Climate Action in Practice: Delivering on MIT's Climate Goals
The MIT Office of Sustainability (MITOS) produced a series of four webinars this spring, demonstrating how data-driven strategies and collaborations leverage a multiplier effect of climate and sustainability benefits at both the campus and city scales.
Central to this approach is the MIT Sustainability DataPool, a transparent data ecosystem providing the MIT community with access to campus datasets and open-sourced methods. This platform grounds campus metrics within an understanding of climate and sustainability challenges at city, regional, and global scales. This data foundation is critical for accounting for Scope 3 emissions—the indirect climate impacts of university consumption, such as air travel and purchased goods. Through the Scope 3 Dashboard (available to the MIT community) and MIT Scope 3 Methodology (open-source files), MIT provides a transparent view of these metrics using open-sourced estimation methods. The webinar series includes a deep dive into embodied carbon (emissions from building construction and renovation) and reduction strategies developed by MIT and the City of Cambridge.

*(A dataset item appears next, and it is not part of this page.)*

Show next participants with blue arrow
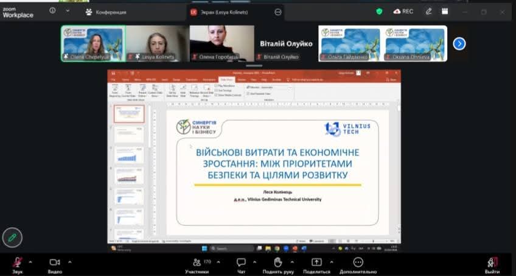 pyautogui.click(x=459, y=43)
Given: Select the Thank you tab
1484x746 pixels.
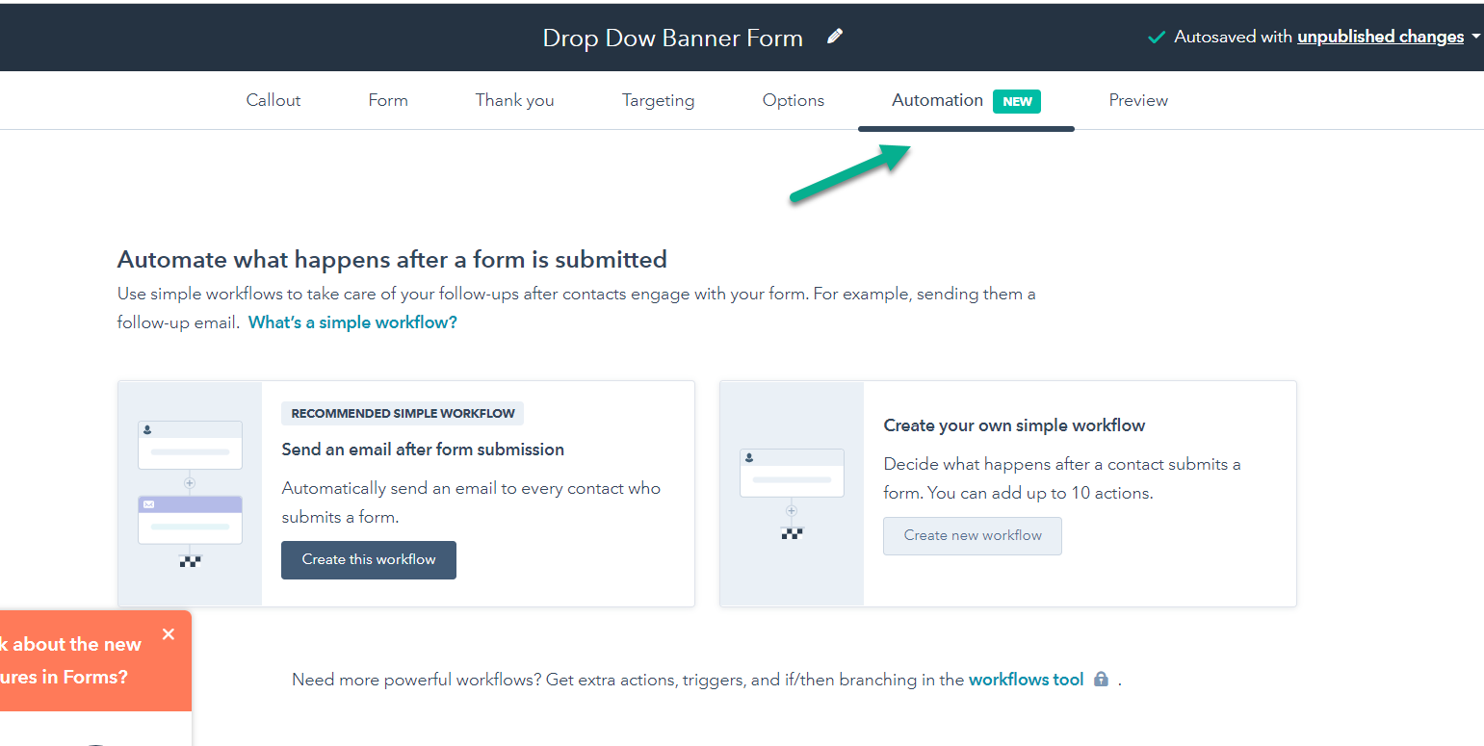Looking at the screenshot, I should [514, 100].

The discussions that emerged in the webinars further emphasize that collaboration is a primary tool for achieving large-scale carbon reduction. MIT’s multi-institutional renewable procurement partnerships illustrate how shared governance and collective implementation create a powerful multiplier effect in mitigating climate risk while delivering local, regional, and global benefits.
Similarly, MITOS is helping the MIT community study the campus food systems by integrating student experiential education, community-supported farming, and dining operations. These local and regional collaborations are enabling a more sustainable MIT food ecosystem that reduces the carbon footprint of campus purchases, supports the local farming economy and organic land-use practices, and delivers fresh and sustainable foods directly to MIT students.